Scientists in Anant Madabhushi’s computational imaging lab at Case Western Reserve University have started thinking outside the box—or in their case, looking outside the tumor.
They’re hoping that this novel computerized approach represents a historic leap in diagnosing cancer using just routine CAT scans.
If proven successful, it would be a new, non-invasive way to more easily, accurately and inexpensively identify whether certain tumors—especially nodules frequently found on lung CAT scans, for example—are cancerous or harmless.
Currently, lung-cancer screenings involve a radiologist identifying suspicious-looking nodules on a CAT scan. Patients are then subjected to invasive and expensive surgical biopsies or other procedures to analyze the nodules.

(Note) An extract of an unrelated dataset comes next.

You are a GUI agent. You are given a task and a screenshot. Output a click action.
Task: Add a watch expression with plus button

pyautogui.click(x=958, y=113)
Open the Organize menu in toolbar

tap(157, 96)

So far, however, Case Western Reserve researchers have used a computer to analyze the regions outside the tumor and the blood vessels nearby to successfully predict whether those nodules are cancerous—not through deeper examination or by cutting into them.

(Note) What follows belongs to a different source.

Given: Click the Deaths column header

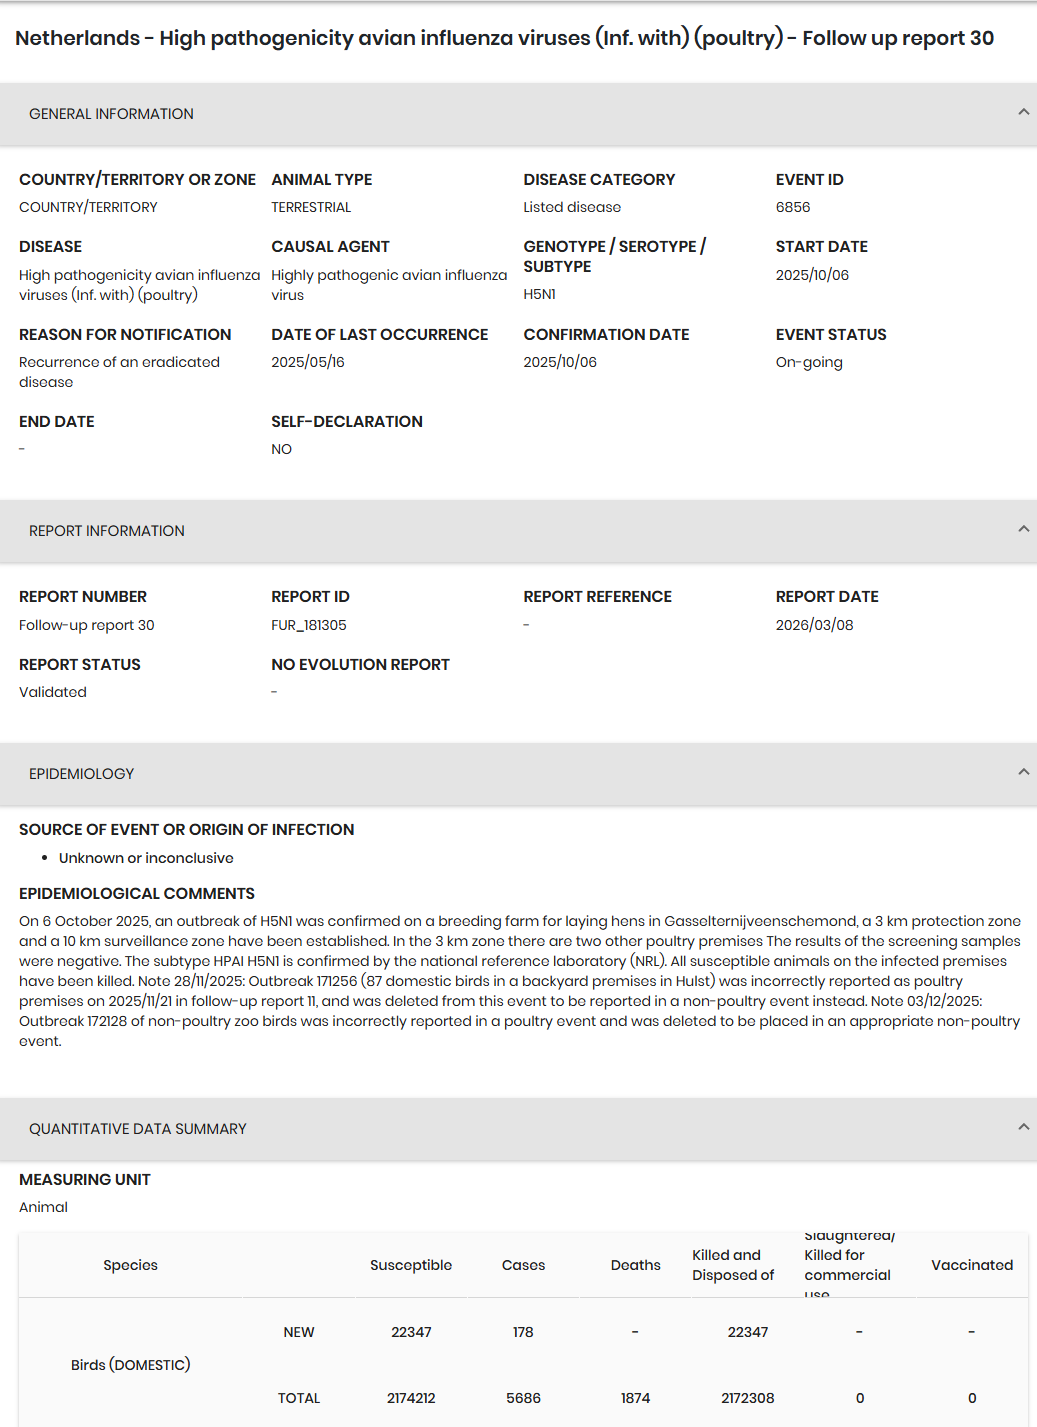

“We’re now doing something that radiologists do not typically tend to do,” said Madabhushi, the F. Alex Nason Professor II of Biomedical Engineering at the Case School of Engineering. “Radiologists have been looking at CAT scans for 40 or 50 years, but they have never looked in these locations or found what we’ve found.”

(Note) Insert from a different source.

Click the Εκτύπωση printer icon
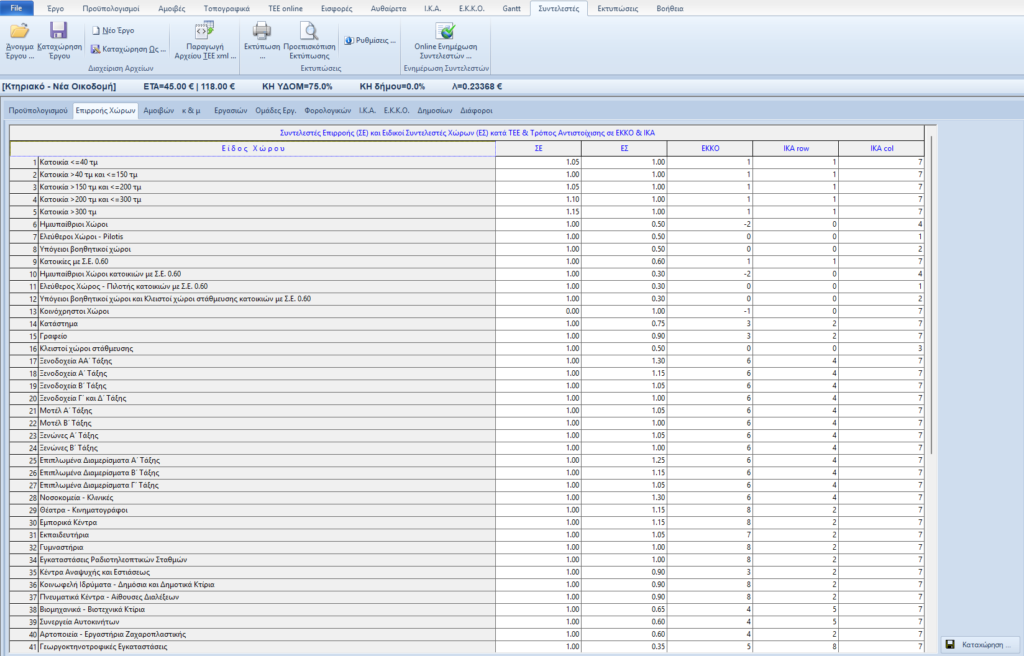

Madabhushi and his team, which published a paper on one aspect of the research, are using “deep-learning” diagnostic computers to examine the shape of blood vessels feeding a nodule found on a lung CAT scan and in regions surrounding the tumor. They’re finding previously unrecorded changes in those blood vessels—or otherwise healthy surrounding tissue—which accurately predict a cancer growth nearby, in this case, lung cancer.
That simple and inexpensive diagnosis from an existing CAT scan could then determine whether a patient needs more invasive and expensive procedures, Madabhushi said.
“A lot of these nodules show up on a scan as ‘indeterminate,’ but 98 percent turn out to be benign, but only after more tests are done,” he said. “So there’s the economics of it, but also the anxiety for the patient.
“We don’t really do a great job of lung-cancer screening because we don’t have better tools. This would be a far, far better tool.”
Madabhushi’s Center for Computational Imaging and Personalized Diagnostics at Case Western Reserve, founded in 2012 and now with some 50 researchers, is a global leader in the detection, diagnosis and characterization of various cancers and other diseases by meshing medical imaging, machine learning and artificial intelligence.
This new research is similar in that it employs both the very simple—either a tissue slide or a CAT scan—and the complex: computers which can quickly and accurately find similarities and minute differences in the images and associate them with cancerous and non-cancerous cells.